One social studies class, two different student reactions, three different perceptions from parents. The class read Warriors Don’t Cry together. Literally together. The material is so volatile, the school would not allow the students to take the book home. The school wanted to be sure the issues were handled with the greatest sensitivity. The kids were guided as a group by a trusted adult, in which they were able to immediately ask questions and discuss the material as it was read. With this book, the Civil Rights Movement was no longer a collection of events on a timeline. Instead it developed a heartbeat. And with this history lesson came the introduction of that ugly word. Nigger. I can barely stand to write it. It’s so small, six letters, but it slaps you across the face every time you hear it. It’s a dangerous word. But it’s part of our history, thus part of who we are.
Towards the end of the book, the students were allowed to bring a couple chapters home in xerox copies. Max and I read pages aloud to each other. I spoke the N word. But Max, he substituted it with the word, “purple.” In class, Ms. K had read, “purple,” every time “nigger” appeared in the text. In that choice she managed to convey the weight of the word, its foul flavor.
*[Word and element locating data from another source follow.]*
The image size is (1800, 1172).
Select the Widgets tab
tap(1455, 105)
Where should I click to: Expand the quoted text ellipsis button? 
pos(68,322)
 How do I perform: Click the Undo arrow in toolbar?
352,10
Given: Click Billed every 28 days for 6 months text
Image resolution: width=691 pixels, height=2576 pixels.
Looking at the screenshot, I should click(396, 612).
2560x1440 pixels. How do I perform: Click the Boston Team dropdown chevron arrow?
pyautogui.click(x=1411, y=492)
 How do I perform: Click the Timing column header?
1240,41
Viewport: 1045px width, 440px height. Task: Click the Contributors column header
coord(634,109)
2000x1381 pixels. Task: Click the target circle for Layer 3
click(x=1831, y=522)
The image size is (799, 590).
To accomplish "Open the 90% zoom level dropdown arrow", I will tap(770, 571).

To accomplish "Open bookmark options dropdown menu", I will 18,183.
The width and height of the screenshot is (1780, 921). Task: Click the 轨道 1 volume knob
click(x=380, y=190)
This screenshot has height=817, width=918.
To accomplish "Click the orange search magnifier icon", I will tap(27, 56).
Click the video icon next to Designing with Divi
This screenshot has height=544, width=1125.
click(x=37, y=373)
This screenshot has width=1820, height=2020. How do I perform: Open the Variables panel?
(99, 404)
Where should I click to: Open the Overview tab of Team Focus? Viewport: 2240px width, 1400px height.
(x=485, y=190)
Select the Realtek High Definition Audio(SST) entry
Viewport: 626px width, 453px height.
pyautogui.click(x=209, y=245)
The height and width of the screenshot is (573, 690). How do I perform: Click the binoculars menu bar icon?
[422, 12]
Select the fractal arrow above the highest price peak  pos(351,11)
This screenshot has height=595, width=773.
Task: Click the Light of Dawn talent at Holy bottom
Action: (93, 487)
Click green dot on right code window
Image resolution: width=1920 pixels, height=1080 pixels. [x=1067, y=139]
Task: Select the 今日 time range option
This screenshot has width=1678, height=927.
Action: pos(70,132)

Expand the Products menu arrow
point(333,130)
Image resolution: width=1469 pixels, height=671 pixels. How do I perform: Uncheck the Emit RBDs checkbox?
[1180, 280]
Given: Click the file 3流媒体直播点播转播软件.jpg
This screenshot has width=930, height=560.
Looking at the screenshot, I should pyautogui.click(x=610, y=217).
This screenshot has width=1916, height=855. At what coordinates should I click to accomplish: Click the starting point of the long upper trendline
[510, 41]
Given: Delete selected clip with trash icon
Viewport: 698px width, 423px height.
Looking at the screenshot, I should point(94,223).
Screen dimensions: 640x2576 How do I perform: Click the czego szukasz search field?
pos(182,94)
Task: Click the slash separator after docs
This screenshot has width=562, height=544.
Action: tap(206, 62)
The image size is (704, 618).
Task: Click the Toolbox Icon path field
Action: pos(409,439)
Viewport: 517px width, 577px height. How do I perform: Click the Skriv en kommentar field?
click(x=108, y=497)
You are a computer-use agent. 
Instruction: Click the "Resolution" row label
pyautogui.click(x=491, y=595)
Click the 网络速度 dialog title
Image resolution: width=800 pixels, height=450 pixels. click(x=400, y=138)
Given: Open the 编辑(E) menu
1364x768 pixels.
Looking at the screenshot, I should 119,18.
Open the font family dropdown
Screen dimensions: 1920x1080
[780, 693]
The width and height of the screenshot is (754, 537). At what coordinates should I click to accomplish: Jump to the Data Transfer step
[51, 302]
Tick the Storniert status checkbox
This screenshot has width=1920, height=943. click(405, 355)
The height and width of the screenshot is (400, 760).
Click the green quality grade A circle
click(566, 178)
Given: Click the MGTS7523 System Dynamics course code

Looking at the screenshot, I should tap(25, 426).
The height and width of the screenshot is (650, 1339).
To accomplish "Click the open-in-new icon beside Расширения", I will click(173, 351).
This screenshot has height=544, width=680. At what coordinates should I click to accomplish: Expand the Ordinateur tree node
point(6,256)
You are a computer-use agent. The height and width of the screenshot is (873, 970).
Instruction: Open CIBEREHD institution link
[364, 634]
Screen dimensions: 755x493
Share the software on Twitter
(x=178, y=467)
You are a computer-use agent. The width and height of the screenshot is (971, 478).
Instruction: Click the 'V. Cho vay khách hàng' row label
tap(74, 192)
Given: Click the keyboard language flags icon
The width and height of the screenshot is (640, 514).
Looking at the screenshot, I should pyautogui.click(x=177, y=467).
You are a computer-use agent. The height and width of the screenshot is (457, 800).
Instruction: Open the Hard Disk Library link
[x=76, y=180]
A friend of mine argued, “She should say it. It’s just a word.” I think he means, Say it—if you cannot say it, you add to its power, which is an idea which relates to the argument that when African-Americans call each other “nigger,” they are taking ownership of the word and removing its fangs.
Another friend said, “There shouldn’t be a word that one group is allowed to say, but another group isn’t. That’s like saying only certain groups can be racist, but not others.”
People often make off-color remarks about white people and men with such flippancy I am embarrassed for them. The idea that only people in power are capable of prejudice is absurd. Blacks spitting venom about whites, women spitting venom about men, non-Americans spitting venom about Americans… hateful thoughts are hateful thoughts, and in that sense, prejudice is ironically blind to race, sex, and country. We are all capable of prejudice: racism, sexism, blind nationalism. The only way we can combat it, is to recognize it within ourselves. I found a quote that says it more eloquently that I can. It was printed on a flier that circulated soon after the 9/11 attacks in NYC and DC.
If only it were all so simple!
If only there were evil people somewhere
insidiously committing evil deeds,
and it were necessary only to separate them from the rest of us
and destroy them.
But the line dividing good and evil
cuts through the heart of every human being.
And who is willing
to destroy a piece of his own heart?
The Gulag Archipelago
I live in a NYC community of liberals, and when news broke about failure to indict either police officer Wilson in the death of Michael Brown or officer Pantaleo in the death of Eric Garner, we all ranted to each other about the injustices of society. Then one day my son said, “People shouldn’t say it’s racism, just because the policeman is white and the man he killed is black.” While he may be naive, there is truth in his statement. The system may be rigged, but each individual story is made up of different facts with different players. I admitted to myself that yes, in both cases I had automatically condemned the police officer before I even read details of the events or watched the video of Garner’s takedown. So I looked. And I still believe they should have been indicted. But I have to admit that now the details are no longer so black and white.